STAT 546: Nonparametric Models in Statistics, Fall 2007
This course is offered once every two years.
Time: 12:40pm TR at Coover 1219.
First lecture is on Tuesday, September 4th.
Course Outline: The course is focused on smoothing techniques for
estimating density, regression and other functional curves without a parametric
family of models. Smoothing methods, together with the Bootstrap and
perhaps the Empirical Likelihood are the key members of modern nonparametric
statistical methods. Thanks to the availability of modern computational
and graphical tools and the increases in the amount of data at our disposal, it
has become feasible to move away from the classical parametric models.
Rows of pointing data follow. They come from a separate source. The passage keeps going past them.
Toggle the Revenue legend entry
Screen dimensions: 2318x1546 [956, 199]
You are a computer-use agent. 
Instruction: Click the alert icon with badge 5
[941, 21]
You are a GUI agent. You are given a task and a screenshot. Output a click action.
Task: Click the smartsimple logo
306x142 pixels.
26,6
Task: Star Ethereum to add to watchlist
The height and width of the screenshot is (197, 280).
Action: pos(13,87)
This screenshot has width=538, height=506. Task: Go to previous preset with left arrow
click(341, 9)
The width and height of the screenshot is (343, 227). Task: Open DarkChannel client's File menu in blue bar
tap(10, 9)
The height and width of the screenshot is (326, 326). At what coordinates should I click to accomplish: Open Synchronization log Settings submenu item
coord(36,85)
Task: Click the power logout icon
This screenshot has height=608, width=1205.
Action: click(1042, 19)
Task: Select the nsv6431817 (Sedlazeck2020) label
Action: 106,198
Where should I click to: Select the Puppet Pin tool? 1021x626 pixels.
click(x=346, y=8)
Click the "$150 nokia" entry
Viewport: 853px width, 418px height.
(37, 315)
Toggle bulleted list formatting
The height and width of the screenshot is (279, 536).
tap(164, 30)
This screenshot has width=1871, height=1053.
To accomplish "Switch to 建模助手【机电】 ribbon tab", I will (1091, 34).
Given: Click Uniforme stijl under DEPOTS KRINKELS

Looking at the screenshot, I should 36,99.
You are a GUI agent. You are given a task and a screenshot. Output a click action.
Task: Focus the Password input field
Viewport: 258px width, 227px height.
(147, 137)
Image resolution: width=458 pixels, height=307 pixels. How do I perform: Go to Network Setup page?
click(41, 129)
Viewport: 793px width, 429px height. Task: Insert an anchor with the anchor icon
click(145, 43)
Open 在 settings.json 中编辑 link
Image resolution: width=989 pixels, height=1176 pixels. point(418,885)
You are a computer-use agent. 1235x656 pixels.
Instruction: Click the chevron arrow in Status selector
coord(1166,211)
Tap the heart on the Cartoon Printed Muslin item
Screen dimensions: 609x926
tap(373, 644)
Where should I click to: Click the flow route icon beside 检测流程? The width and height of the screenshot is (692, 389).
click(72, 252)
When we are using nonparametric methods in exploratory data analysis or model
building and inference, we are "letting data to speak for themselves." In the course, we will discuss
how to set up a nonparametric model, how to choose the amount of smoothing, and
how to evaluate the resulting fits.
The method we will cover extensively is the Kernel Method. I have been
working on nonparametric curve estimation for many years, and will share
the experience with the students. The course will consists of projects
where students have the opportunity to practice nonparametric estimation
techniques based on their own data of interest. The objective is to enable
students to understand how and why these
techniques work and know how to implement them in practice.
Credits: 3 Pre-requisites: Stat 511 and Stat 542, or consent of instructor.
Assessement: 40% from one project and 20% from Assignments, 40% Final Exam.
Recommended Text:
Simonoff, J. S. (1996). Smoothing Methods in Statistics. Springer.
Other References
Silverman, B. (1986). Density Estimation for Statistics and Data Analysis. Chapman and Hall.
Hardle, W. (1990). Applied Nonparametric Regression. Cambridge University Press.
Fan, J. and I. Gijbels (1996) Local Polynomial Smoothing. Chapman and Hall.